Heh, ya meant Office Depot not Home Depot up above... The cost ain't too shabby and comes about 3-5 bucks less after tax than getting the cheap ones from Amazon with the shipping.

Right now weighing the cost and stability advantages of the crates vs. PVC.

-TM


----------



## The_Caretaker (Mar 6, 2007)

Duct Tape would be on the inside or you could cut the edges of the insulation so they interlace


----------



## Silent Requiem (Feb 17, 2008)

unfortunatly, i also saw the possiblilities of a milk crate collumn that doubled as storage, but also came up with only thebcrates already in my garage. the difficulty with dollarstore crates is they are fragile crap. keep an eye out at thriftstores and garage sales, and maybe some dumpster diving. 

ironically i ended up making plywood pillars anyway, and using my milk crates for storage stacked inside them. i'm still serching for the perfect modular pillar archway.

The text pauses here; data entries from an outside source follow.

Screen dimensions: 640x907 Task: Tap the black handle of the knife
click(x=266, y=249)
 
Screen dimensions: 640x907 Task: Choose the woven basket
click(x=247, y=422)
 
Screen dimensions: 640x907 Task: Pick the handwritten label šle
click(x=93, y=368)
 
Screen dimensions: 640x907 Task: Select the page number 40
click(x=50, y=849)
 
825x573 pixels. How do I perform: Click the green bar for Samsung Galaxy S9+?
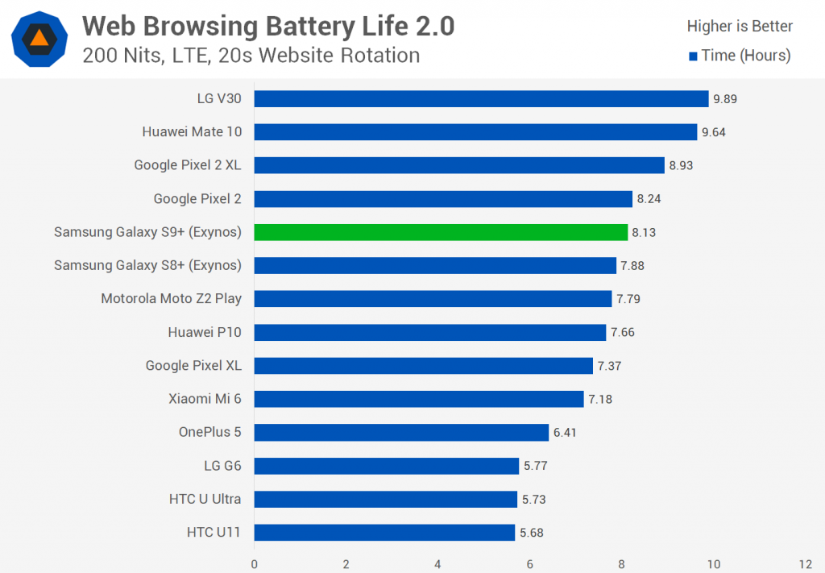pyautogui.click(x=441, y=232)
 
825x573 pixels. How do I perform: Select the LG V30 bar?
pyautogui.click(x=481, y=99)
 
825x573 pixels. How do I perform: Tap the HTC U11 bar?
pyautogui.click(x=384, y=532)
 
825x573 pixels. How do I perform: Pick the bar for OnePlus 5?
pyautogui.click(x=401, y=432)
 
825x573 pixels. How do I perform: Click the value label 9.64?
pyautogui.click(x=714, y=132)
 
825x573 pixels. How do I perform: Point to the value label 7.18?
pyautogui.click(x=600, y=399)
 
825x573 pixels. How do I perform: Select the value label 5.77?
pyautogui.click(x=536, y=465)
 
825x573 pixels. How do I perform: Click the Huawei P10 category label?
pyautogui.click(x=205, y=332)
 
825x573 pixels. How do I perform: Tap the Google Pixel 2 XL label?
pyautogui.click(x=188, y=165)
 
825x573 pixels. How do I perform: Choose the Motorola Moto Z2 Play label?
pyautogui.click(x=171, y=298)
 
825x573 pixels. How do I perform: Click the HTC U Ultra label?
pyautogui.click(x=205, y=499)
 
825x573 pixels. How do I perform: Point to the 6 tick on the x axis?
pyautogui.click(x=530, y=563)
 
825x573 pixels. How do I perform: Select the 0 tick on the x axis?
pyautogui.click(x=255, y=563)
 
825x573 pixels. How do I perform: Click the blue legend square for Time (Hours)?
pyautogui.click(x=692, y=56)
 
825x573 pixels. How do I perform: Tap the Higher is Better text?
pyautogui.click(x=740, y=27)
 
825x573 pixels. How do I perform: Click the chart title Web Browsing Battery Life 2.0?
pyautogui.click(x=268, y=27)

one thing i did have some creative success with, thoiugh, was those wire modular shelves you can get for 15 bucks at walmart. their fragile, so they need to be zip ties a bajillian times, but you can make em however you want(short thick ones, long skinny ones, ) and they are great for light storage. if you don't cover them with foam or canvase they give a industrial goth look, especially if you string rope lights through it. two pakages got me enough for a seven foot tall pillared archway. good luck, keep me posted on the PVC pillars, i'm a PVC freak too.


----------